# TASK TO COMPLETE
Express the items from the line containing "Image resolution: width=2169" through the line containing "center [957, 1573]." as a two-column CSV with the headers item and answer. Give one row per item, with its text and its answer each in a single quoted field and any line breaks replaced by spaces.

# RECORDS TO PROCESS
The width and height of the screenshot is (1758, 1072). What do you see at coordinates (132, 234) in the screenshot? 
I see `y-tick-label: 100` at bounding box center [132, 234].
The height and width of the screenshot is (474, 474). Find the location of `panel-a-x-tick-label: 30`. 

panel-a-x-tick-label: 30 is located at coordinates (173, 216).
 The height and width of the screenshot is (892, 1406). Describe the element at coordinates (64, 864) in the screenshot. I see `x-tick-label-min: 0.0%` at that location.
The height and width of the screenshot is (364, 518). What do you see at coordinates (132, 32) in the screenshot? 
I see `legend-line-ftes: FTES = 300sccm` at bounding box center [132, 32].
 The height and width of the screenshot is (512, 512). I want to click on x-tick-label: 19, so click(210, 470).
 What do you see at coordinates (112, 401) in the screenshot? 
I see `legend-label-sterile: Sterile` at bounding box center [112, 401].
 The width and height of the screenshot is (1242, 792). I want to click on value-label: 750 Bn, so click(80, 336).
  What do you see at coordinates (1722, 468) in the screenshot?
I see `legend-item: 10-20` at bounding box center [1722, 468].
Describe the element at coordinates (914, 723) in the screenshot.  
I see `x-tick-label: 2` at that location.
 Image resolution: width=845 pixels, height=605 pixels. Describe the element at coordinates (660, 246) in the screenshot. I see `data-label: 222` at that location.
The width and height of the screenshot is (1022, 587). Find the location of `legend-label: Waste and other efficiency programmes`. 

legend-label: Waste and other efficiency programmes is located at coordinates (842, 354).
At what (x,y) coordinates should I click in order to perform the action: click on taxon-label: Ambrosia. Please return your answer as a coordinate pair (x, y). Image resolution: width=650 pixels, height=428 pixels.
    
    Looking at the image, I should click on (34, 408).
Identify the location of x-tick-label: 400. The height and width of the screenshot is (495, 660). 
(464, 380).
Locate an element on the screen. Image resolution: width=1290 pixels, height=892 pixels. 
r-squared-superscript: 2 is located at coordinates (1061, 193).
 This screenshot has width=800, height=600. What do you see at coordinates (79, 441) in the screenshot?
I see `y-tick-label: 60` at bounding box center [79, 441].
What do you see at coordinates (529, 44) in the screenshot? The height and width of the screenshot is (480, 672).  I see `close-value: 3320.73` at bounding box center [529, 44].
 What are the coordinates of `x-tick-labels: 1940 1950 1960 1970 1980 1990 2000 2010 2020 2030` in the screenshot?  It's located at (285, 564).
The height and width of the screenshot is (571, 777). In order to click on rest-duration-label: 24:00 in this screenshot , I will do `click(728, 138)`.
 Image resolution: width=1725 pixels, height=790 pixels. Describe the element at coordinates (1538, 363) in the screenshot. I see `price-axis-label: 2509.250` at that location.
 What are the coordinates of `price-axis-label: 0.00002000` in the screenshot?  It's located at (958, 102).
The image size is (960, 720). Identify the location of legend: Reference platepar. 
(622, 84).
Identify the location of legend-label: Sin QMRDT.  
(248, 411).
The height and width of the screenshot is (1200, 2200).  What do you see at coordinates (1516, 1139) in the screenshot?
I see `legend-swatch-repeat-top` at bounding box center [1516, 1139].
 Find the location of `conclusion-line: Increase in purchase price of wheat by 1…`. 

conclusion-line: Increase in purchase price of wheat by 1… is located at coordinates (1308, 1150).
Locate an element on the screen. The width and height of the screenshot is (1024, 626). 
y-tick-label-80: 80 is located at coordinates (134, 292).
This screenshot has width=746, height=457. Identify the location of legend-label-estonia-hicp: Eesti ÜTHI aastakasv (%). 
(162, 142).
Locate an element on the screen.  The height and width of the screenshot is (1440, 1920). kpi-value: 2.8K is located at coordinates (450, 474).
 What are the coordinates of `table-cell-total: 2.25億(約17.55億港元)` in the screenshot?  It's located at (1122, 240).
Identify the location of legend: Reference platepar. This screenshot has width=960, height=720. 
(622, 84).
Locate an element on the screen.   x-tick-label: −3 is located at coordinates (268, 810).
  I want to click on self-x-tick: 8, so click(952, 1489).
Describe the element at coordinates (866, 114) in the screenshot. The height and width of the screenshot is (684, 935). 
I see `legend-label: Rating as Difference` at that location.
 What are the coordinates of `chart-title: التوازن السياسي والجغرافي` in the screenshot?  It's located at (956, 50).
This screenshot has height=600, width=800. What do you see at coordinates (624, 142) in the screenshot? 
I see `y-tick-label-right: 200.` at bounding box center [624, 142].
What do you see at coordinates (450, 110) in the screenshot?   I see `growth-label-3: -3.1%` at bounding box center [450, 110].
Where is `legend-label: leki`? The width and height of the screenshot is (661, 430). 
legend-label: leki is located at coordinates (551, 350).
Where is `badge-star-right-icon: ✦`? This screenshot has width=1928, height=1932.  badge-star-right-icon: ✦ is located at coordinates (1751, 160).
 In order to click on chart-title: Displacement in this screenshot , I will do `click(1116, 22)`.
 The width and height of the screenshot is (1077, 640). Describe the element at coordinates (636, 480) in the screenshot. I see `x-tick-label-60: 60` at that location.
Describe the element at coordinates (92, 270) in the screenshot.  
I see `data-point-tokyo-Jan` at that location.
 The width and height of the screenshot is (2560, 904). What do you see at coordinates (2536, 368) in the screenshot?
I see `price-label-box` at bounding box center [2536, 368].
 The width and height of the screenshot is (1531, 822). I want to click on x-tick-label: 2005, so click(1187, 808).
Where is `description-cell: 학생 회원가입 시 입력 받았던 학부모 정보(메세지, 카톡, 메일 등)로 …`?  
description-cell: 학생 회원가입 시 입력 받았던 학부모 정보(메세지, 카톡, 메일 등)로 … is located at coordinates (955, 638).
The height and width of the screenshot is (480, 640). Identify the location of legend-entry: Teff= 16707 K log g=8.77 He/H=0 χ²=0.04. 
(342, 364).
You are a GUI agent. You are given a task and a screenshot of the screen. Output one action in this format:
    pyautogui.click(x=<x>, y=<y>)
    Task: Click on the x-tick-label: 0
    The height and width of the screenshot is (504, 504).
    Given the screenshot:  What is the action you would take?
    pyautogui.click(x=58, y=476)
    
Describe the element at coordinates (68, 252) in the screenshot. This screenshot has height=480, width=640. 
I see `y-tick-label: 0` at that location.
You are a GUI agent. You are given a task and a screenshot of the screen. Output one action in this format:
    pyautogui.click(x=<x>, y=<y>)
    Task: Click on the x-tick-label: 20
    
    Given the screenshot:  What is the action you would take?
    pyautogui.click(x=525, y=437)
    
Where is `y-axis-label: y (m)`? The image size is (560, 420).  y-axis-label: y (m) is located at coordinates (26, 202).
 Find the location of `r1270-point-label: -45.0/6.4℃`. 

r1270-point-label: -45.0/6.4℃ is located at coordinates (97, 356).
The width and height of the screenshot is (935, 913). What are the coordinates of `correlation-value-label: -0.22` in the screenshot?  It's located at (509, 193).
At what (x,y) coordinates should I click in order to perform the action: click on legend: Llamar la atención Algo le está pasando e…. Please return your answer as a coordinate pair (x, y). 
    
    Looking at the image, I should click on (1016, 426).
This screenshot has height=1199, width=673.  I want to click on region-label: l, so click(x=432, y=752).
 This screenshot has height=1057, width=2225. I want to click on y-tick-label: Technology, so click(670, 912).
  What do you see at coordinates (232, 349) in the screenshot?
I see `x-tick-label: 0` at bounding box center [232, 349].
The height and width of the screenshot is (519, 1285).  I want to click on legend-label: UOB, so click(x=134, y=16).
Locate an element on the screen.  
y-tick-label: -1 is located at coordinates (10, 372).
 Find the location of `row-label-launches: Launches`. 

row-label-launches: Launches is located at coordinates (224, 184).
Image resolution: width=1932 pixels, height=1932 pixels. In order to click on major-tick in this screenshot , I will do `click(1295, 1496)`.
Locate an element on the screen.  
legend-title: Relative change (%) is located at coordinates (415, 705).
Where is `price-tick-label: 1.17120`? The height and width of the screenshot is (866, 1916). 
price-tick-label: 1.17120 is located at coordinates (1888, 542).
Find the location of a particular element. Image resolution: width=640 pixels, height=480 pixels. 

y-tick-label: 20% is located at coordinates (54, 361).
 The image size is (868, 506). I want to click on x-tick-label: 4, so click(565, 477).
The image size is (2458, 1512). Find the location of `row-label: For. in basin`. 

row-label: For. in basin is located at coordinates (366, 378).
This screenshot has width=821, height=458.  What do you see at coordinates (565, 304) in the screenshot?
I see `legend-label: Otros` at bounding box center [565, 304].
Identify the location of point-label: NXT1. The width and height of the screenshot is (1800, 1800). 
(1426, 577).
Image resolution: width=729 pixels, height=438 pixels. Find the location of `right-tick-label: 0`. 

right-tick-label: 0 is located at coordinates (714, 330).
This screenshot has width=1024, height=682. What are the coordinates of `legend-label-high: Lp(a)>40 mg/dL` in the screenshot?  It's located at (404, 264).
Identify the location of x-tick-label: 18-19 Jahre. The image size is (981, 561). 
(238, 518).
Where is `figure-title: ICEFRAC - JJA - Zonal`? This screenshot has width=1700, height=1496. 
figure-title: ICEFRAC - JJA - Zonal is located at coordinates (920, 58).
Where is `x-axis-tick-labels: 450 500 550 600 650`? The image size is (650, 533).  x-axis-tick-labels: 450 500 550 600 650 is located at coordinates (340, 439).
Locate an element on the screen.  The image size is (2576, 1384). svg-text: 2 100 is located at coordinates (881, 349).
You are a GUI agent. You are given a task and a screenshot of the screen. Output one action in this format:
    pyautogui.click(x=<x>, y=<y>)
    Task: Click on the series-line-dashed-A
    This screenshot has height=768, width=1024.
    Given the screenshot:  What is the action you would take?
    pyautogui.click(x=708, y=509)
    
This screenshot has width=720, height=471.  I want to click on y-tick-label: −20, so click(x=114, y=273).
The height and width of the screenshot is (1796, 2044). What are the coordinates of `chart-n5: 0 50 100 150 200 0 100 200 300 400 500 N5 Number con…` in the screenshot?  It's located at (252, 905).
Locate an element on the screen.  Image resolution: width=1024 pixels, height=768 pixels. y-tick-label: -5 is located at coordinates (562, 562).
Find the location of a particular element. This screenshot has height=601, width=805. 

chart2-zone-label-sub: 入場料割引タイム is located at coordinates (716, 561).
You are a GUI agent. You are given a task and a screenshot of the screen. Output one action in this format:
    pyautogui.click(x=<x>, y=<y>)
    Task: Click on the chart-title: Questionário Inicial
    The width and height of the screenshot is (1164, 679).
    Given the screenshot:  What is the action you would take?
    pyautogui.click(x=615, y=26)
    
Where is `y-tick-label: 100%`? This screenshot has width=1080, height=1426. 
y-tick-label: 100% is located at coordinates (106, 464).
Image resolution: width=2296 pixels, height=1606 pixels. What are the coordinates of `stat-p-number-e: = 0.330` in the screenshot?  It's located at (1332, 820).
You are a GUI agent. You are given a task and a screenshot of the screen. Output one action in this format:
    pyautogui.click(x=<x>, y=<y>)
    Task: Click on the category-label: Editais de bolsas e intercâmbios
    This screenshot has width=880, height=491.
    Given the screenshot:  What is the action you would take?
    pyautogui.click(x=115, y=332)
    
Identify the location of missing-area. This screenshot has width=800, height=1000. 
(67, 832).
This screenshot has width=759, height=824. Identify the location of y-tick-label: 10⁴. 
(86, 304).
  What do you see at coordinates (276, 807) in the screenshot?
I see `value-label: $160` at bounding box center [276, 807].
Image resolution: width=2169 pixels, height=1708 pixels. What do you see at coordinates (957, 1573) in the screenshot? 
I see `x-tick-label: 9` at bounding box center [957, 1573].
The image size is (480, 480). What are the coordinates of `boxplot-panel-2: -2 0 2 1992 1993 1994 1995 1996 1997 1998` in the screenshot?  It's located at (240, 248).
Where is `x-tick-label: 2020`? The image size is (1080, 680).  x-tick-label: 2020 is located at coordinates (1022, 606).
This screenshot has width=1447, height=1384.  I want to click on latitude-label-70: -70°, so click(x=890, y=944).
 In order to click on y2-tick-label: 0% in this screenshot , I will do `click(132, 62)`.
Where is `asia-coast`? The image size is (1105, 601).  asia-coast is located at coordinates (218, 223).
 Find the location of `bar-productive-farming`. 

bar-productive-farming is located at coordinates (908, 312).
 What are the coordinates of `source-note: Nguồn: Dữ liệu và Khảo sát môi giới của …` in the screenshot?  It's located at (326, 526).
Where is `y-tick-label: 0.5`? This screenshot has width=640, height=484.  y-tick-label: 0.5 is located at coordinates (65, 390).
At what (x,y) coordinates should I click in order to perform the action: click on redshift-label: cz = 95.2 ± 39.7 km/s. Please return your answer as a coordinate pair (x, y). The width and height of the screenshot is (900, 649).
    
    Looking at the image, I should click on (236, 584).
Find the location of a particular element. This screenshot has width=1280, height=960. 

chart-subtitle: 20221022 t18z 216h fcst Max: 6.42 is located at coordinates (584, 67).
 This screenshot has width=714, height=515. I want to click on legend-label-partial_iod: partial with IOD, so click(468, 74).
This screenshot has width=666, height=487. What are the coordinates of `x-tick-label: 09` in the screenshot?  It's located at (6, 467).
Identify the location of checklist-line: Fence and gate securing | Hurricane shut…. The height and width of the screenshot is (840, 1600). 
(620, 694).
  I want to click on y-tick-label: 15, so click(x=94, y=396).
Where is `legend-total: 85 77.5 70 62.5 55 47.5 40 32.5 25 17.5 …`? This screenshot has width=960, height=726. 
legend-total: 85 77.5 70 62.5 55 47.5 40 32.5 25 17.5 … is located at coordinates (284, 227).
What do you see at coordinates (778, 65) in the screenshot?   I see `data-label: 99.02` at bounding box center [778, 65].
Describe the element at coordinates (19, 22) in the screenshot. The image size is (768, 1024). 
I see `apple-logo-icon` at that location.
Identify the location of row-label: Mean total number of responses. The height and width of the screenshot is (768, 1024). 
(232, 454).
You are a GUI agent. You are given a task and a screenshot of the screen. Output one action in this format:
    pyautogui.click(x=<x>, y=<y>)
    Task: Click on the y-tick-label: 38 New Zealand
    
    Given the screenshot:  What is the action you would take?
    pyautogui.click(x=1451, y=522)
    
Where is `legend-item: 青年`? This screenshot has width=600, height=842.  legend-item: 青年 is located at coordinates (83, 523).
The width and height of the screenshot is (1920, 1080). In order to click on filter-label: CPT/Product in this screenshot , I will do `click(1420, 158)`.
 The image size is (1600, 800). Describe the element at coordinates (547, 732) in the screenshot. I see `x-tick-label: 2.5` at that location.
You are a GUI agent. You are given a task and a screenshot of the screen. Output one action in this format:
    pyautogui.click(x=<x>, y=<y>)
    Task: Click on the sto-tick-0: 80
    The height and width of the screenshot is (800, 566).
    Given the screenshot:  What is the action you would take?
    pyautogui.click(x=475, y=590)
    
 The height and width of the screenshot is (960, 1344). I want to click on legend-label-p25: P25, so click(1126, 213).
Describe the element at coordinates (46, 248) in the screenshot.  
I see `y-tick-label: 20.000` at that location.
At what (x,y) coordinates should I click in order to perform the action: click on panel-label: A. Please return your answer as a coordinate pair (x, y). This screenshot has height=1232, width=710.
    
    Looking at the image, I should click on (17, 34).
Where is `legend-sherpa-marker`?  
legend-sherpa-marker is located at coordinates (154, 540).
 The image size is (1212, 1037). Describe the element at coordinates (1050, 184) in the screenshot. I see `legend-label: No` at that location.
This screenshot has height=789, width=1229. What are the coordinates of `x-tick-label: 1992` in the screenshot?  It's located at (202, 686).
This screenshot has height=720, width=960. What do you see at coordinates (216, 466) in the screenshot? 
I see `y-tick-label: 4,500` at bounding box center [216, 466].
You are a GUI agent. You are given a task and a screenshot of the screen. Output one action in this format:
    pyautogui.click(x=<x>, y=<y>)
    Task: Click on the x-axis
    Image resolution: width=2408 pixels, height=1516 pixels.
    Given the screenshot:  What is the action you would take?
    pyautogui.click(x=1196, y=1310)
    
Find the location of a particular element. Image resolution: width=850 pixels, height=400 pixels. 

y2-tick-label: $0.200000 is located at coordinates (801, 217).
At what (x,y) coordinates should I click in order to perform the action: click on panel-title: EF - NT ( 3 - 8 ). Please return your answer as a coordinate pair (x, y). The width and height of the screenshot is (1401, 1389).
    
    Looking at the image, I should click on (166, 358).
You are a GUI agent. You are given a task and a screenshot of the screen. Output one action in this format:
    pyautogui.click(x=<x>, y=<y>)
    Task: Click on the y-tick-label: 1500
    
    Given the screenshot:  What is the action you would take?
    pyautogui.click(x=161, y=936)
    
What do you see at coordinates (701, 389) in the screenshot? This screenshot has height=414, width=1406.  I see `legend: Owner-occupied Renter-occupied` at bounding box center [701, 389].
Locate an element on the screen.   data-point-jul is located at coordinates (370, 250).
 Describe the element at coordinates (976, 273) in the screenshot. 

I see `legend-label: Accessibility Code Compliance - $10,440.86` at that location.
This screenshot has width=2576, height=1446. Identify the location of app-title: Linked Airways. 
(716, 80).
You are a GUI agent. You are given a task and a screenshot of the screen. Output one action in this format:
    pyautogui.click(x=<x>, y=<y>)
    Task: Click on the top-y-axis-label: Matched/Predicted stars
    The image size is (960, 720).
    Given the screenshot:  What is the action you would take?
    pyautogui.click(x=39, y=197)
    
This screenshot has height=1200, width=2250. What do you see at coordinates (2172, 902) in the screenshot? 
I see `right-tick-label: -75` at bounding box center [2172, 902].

# TASK SOLUTION
item,answer
"Image resolution: width=2169 pixels, height=1708 pixels. What do you see at coordinates (957, 1573) in the screenshot?","I see `x-tick-label: 9` at bounding box center [957, 1573]."